■ Problem A ■
In the text on endophytes, what strategy is named for obtaining more efficient and less toxic antibiotics?
■ Problem B ■
Continue the text on endophytes, starting after its last sentence.

In the last decades, various studies have demonstrated that plants serve as reservoirs for innumerable microorganisms known as endophytes; these microorganisms live in the host plant at least for one period of their life cycle, without causing apparent harm to them (Petrini, 1991; Bacon and White, 2000). Even with the existence of uncountable epiphytic and soil microorganism, diverse studies have shown the potential of endophytes as a promising source of natural products for the discovery of a variety of different classes of bioactive molecules to be applied in medicine, industry and Agriculture (Schulz et al., 2002; Joseph and Priya, 2011). Investigations have shown that the search for microorganisms of biotechnological interest based in the ethno botanical pharmacology represents an alternative to discover new microorganisms and bioactive molecules (Li et al., 2005, Qin et al; 2011). Based on these principles, the bio prospection of microorganisms isolated from new ecological niches constitutes an important strategy for obtaining more efficient and less toxic antibiotics, which may ultimately control pathogenic bacteria that are resistant to the diverse antibiotics commonly used in current time (Appelbaum and Jacobs, 2005).

■ Listed records ■
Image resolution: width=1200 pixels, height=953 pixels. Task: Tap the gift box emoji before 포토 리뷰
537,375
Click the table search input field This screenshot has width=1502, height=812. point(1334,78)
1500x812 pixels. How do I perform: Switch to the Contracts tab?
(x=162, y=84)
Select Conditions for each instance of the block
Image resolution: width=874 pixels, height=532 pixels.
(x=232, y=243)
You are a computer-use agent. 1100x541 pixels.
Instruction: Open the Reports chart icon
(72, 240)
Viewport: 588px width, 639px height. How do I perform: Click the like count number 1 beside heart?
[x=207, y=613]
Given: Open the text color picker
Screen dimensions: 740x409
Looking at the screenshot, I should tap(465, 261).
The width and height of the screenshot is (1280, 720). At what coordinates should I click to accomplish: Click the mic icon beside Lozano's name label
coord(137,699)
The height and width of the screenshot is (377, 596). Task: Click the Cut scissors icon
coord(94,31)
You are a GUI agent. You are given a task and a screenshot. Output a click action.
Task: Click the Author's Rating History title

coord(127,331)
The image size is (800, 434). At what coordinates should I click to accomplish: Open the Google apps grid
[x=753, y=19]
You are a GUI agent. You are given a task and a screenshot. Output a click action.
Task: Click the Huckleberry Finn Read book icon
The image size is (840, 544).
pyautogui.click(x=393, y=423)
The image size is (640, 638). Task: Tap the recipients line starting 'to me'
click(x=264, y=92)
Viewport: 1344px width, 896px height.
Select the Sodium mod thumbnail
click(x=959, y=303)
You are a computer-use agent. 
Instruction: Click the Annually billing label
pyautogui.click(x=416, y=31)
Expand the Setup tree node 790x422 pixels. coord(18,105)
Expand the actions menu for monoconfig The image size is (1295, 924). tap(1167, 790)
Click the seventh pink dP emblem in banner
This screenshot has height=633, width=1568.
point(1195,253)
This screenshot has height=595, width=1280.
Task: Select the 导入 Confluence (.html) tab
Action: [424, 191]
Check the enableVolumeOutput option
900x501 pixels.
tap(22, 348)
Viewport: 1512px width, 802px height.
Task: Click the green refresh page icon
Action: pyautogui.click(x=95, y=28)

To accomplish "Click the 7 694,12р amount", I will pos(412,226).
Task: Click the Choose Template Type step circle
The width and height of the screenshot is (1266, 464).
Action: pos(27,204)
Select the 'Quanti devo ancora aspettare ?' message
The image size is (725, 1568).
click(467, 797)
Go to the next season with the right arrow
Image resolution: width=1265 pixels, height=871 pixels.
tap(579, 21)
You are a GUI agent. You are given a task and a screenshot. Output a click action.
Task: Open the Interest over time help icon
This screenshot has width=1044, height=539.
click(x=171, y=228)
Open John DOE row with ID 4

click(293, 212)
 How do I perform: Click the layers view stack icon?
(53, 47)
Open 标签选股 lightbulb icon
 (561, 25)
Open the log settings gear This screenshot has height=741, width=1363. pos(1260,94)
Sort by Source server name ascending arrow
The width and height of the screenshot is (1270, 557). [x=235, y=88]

■ Expected answer A ■
The bioprospection of microorganisms isolated from new ecological niches.

■ Expected answer B ■
The use of the plant to treat diseases continue to play a key role in health care. According to the World Health Organization (WHO), 80% of the developing world’s rural population depends on traditional medicines for its primary healthcare needs (Bannerman et al; 1993). In some African countries such as Ghana, Mali, Nigeria and Zambia, the first line treatment for 60% of the children with high fever resulting from malaria is the use of herbal medicines at home (WHO, 2003). In these societies, the tradition of collecting, processing, and applying plants and plant-based medications have been handed down from generation to generation. Traditional Medicine, with medicinal plants as their most important components are sold in market places and prescribed by traditional healers in their homes (VonMaydell, 1996).

The development of resistance to most of the available antimicrobial agents and the high costs of treatment consequent upon this resistance has necessitated a search for new, safe, efficient and affective agents for the management of infection (Okwu and Uchenna, 2009). These research for new effective agents against infectious diseases and other diseases such as cancers, diabetes, cardio-vascular, neurological, respiratory disorders, among others; has led to increased interest in existing information about the remedies of these diseases from natural sources, principally the plants (Karou et al., 2007; Ouattara et al., 2007). Because of this strong dependence on plants as medicines, ethno pharmacological studies have been conducted to determine their safety and efficacy and on the other hand to find out new active principles from plants (Zongo et al., 2010; Ouattara et al., 2011).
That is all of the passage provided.